Problem details:
Everything from the line holding "You are a computer-use agent. The" to the end of the listing below should be copied exactly, line for line, minus the pictures.

Study material:
Segment Open

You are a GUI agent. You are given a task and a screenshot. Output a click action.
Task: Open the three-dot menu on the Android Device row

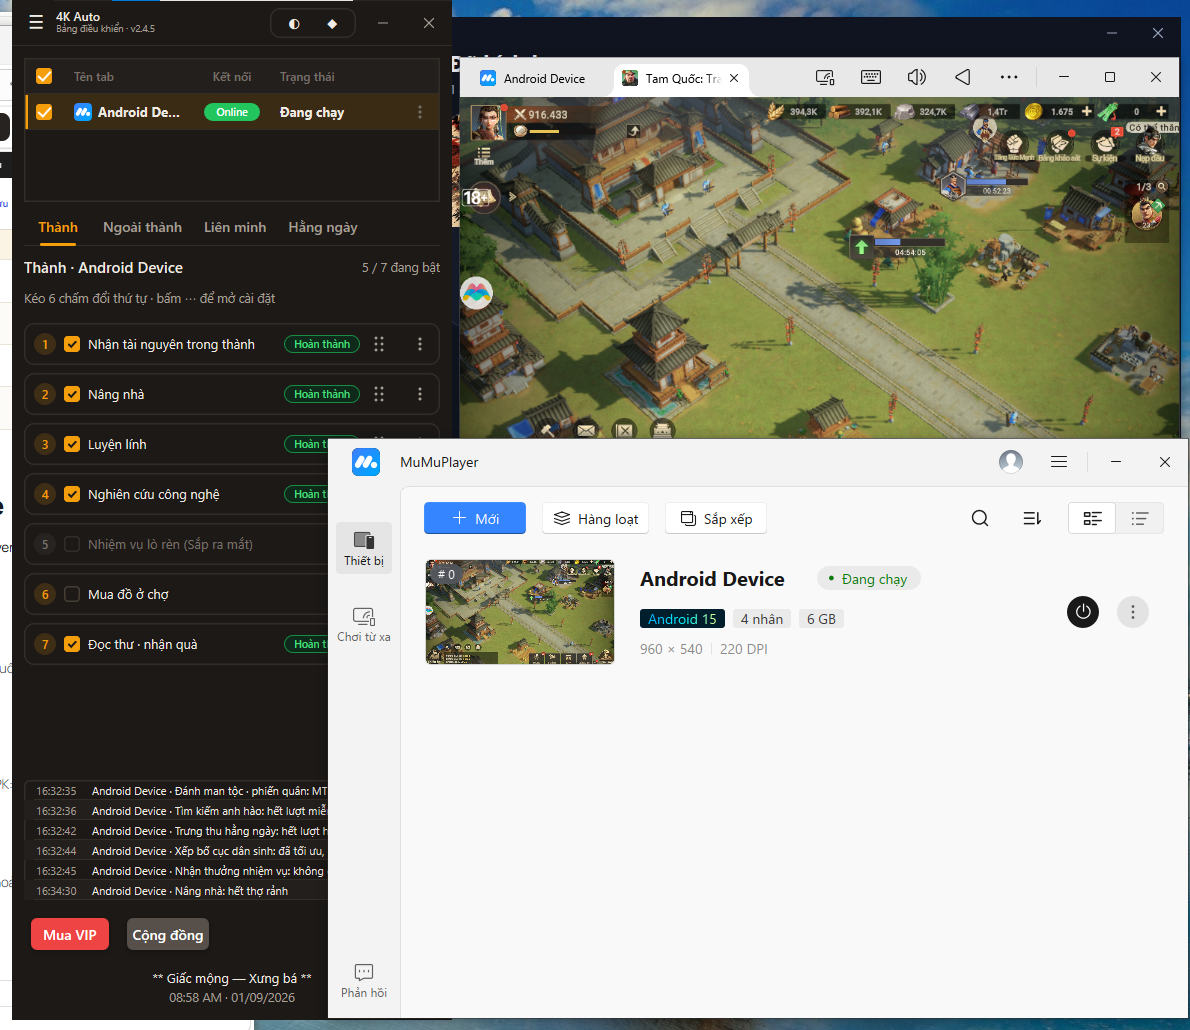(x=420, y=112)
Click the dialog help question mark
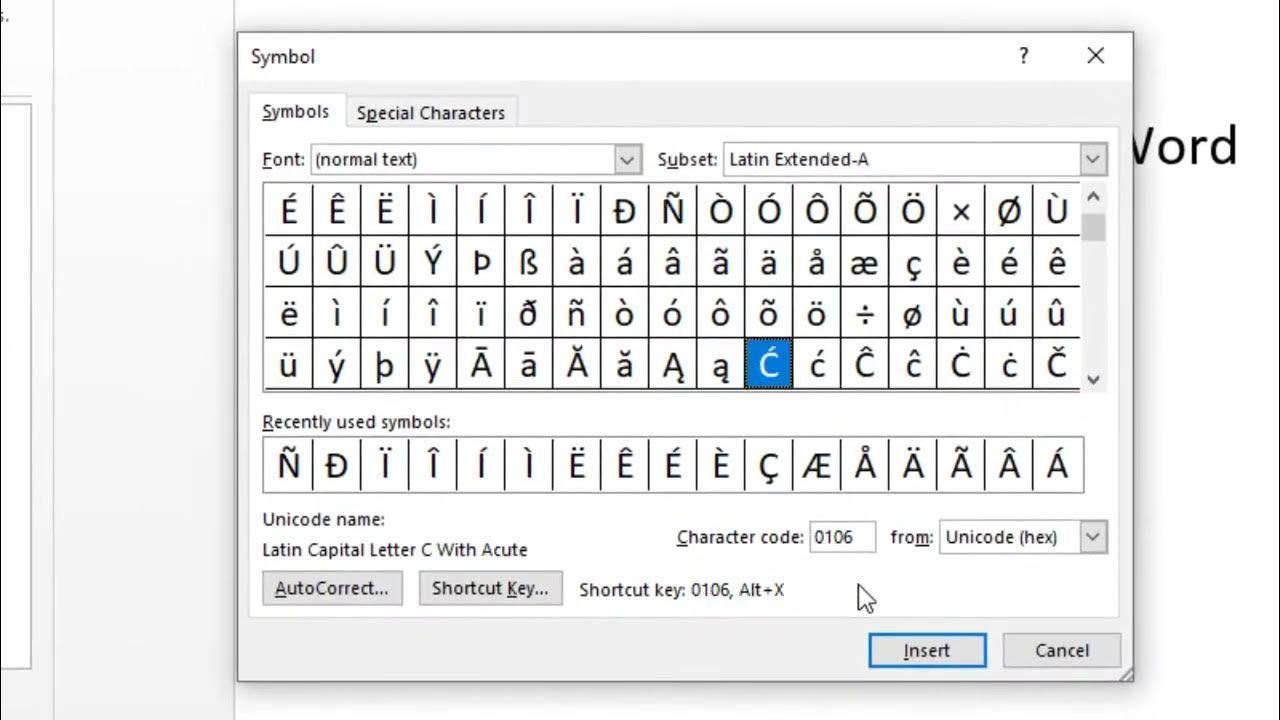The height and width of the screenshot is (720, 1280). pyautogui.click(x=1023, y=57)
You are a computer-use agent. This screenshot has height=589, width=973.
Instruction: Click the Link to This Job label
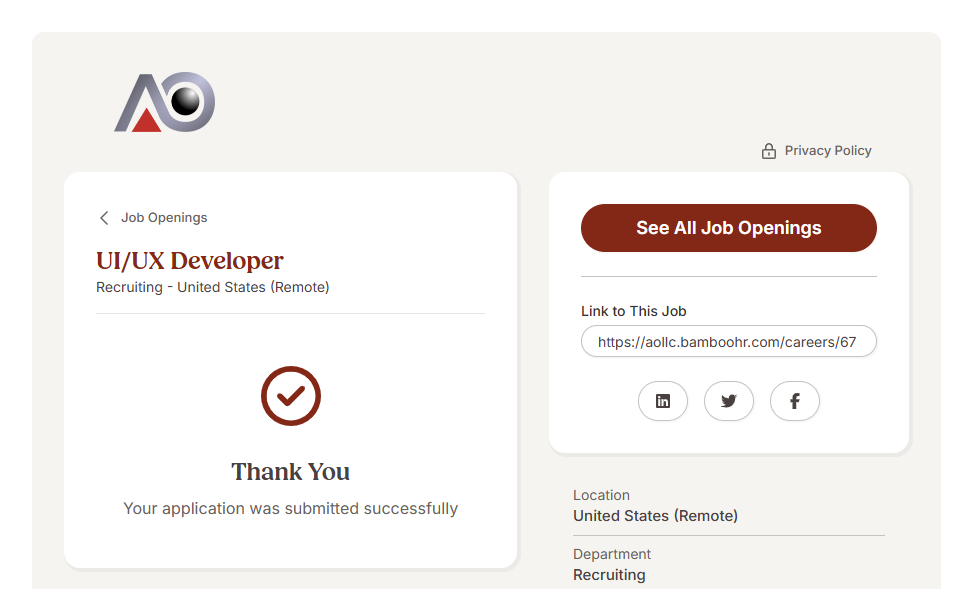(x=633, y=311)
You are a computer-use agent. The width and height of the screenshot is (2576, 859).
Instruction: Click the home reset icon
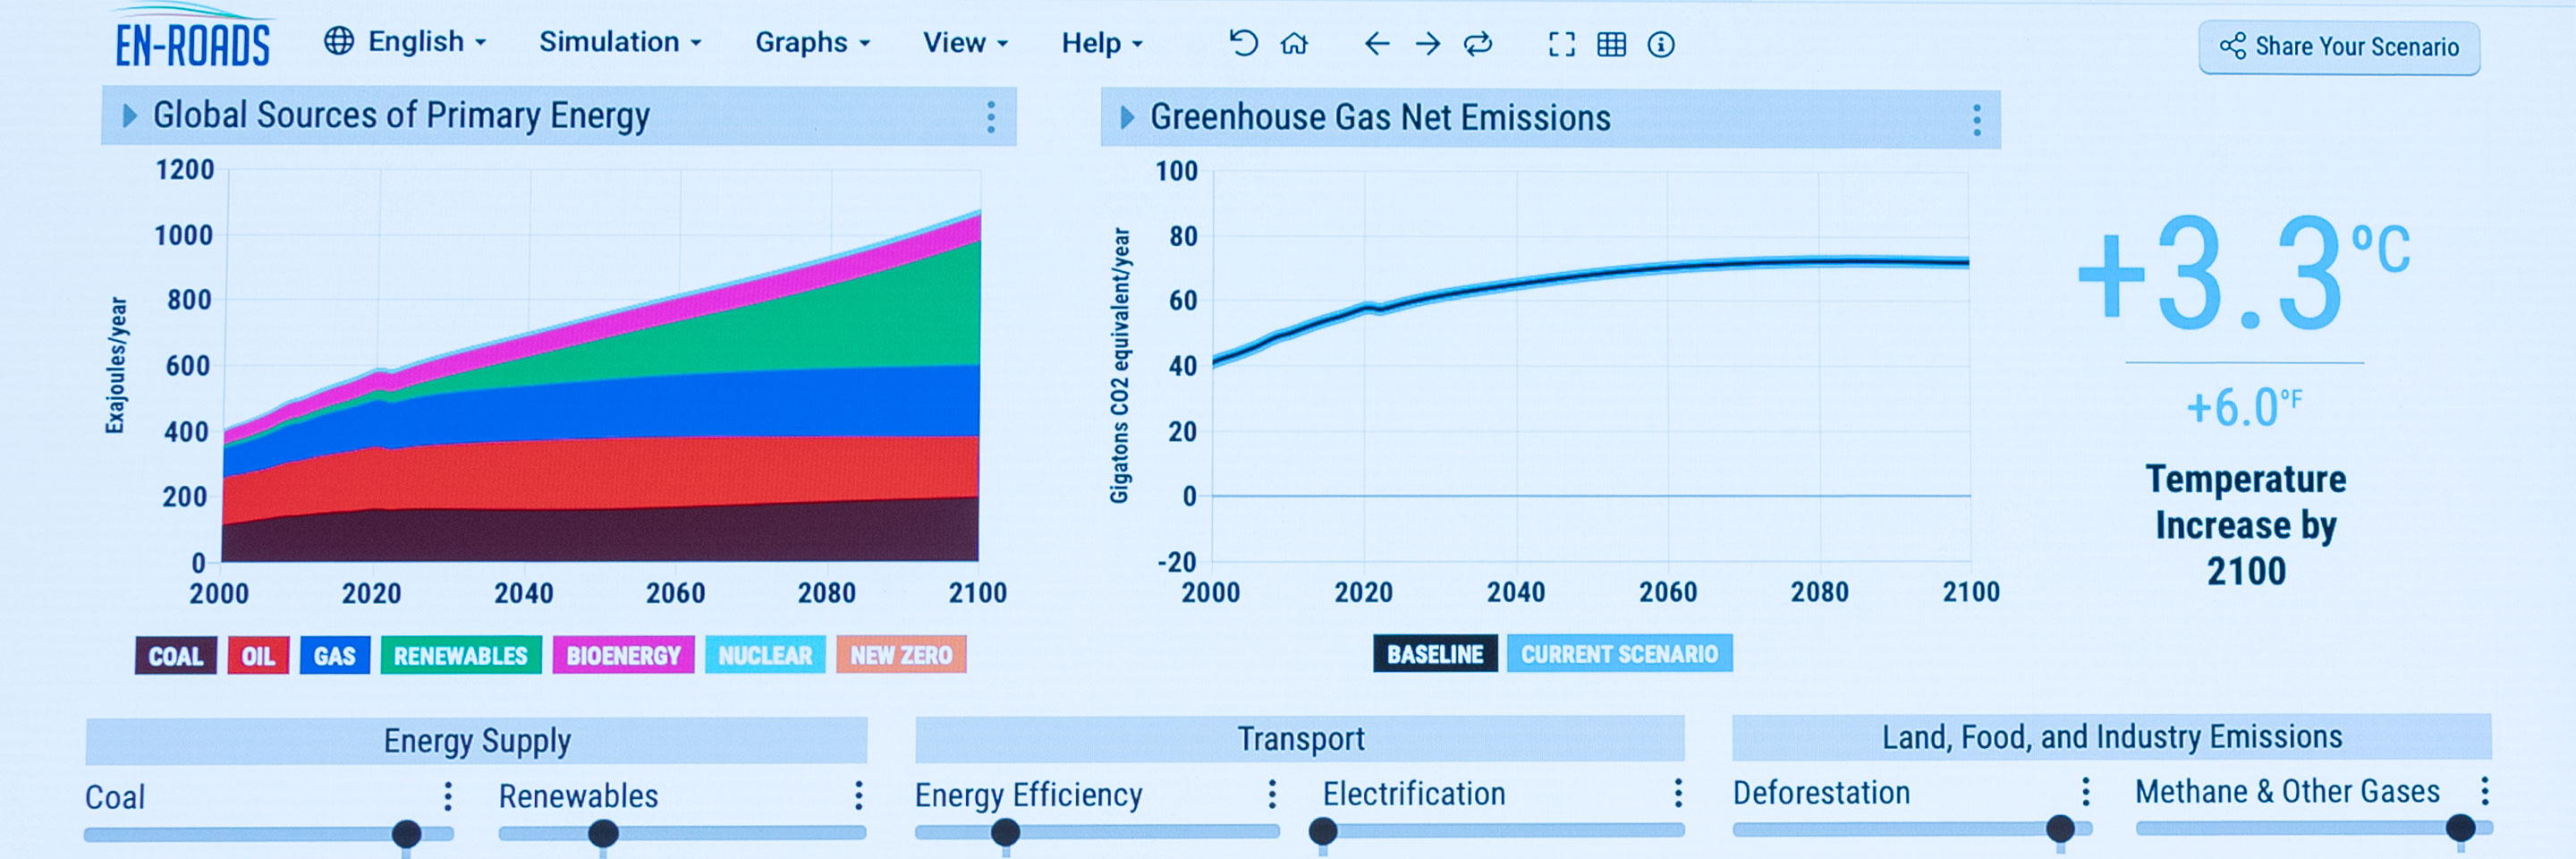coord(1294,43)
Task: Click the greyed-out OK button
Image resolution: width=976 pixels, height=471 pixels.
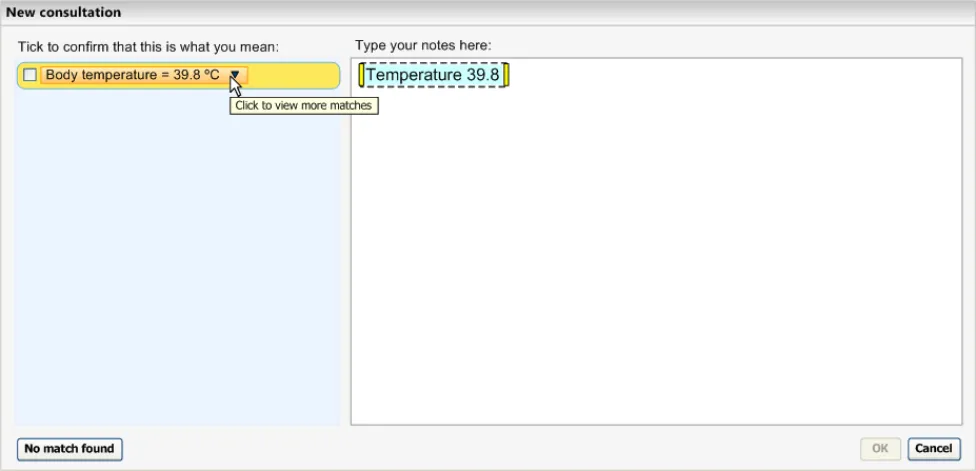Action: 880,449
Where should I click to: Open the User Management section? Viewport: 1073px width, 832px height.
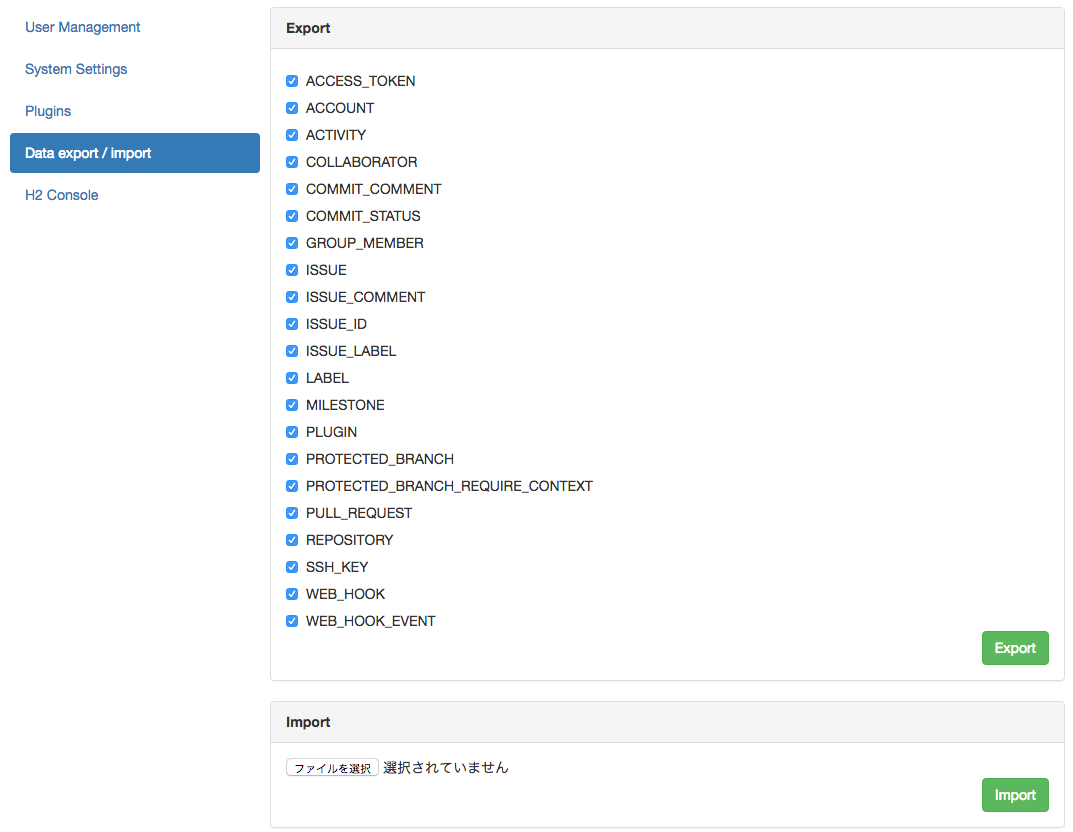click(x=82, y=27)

Segment Closed

Written solution:
You are a computer-use agent. The width and height of the screenshot is (2576, 859).
Instruction: Click the home reset icon
coord(1294,43)
Task: Click the greyed-out OK button
Image resolution: width=976 pixels, height=471 pixels.
Action: 880,449
Where should I click to: Open the User Management section? Viewport: 1073px width, 832px height.
click(x=82, y=27)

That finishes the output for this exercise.